OOH · NYC · 2024–2025
⅓ of NYC subway car cards, platform two-sheets, and street-level entrances. Five days to concept, write, and design everything.
+59%
Job applications, first campaign month
+40%
Job seeker registrations
+215%
New employer registrations at peak week
5 days
From brief to production-ready assets
The situation
Job Today had been in the NYC market for a year. Employers were signing up, but job seekers weren't applying fast enough — the platform's core value proposition (candidates arriving in minutes after a job post) wasn't happening. With only 10–20 applicants in the first hour after a post, employers weren't converting or sticking around.
The CEO secured a significant OOH buy — ⅓ of all NYC subway car cards, platform two-sheets, and street-level entrance signs. The brief landed with five days to go.
The gap
Nobody in NYC knew what Job Today was. We couldn't afford to be abstract or brand-first — we needed to explain what the product did and make people want it, in the same breath, across placements where dwell time ranged from two seconds at a street entrance to ten minutes inside a subway car.
Most brands default to one message everywhere. That was a wasted opportunity.
The strategic insight
We couldn't give ourselves permission to be a brand — we weren't known yet. So instead of spreading values, we spread utility: messaging calibrated to the specific dwell time and mindset of each placement type. The subway journey itself became the media plan.
My role
Content Manager / Marketing Manager — co-led with the CEO, executed with one designer.
What I did
The proof
All metrics compare campaign months (September–October 2024) against the pre-campaign baseline (August 2024).

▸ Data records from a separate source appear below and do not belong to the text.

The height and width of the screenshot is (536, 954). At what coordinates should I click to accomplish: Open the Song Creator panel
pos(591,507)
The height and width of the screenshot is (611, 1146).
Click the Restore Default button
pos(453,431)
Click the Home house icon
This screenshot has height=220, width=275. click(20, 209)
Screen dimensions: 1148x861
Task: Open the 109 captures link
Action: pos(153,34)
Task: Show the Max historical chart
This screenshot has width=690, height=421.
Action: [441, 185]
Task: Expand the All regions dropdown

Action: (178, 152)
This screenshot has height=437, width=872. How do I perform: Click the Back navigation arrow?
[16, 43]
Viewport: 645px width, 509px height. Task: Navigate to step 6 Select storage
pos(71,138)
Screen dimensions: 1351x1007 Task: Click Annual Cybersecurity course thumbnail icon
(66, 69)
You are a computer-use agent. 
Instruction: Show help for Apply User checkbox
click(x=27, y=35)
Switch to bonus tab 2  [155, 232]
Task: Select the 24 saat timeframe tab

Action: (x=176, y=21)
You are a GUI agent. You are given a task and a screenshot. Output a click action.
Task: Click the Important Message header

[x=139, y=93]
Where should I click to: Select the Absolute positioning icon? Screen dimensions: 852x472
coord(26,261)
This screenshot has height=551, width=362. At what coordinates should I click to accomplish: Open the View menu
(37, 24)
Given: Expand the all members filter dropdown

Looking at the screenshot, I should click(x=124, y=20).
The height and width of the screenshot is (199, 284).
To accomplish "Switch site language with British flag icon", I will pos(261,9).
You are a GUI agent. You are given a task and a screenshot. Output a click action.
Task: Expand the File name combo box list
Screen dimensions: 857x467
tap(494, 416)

November data confirms the uplift was campaign-driven — all metrics returned to baseline once the OOH came down.
+59%
Job applications, first campaign month
+40%
New job seeker registrations
+215%
New employer registrations at peak week
+230%
Good publishers (Day 1) at peak week
23→51
Applicants per job on Day 1 at peak week
2024–25
Extended into 2025 as always-on support
The so what
The campaign worked well enough to extend into 2025 and earn a national industry award nomination — one of five finalists across the US. A one-off activation became an always-on presence, and the creative framework built in five days held up for over a year. That only happens when the insight behind the work is right.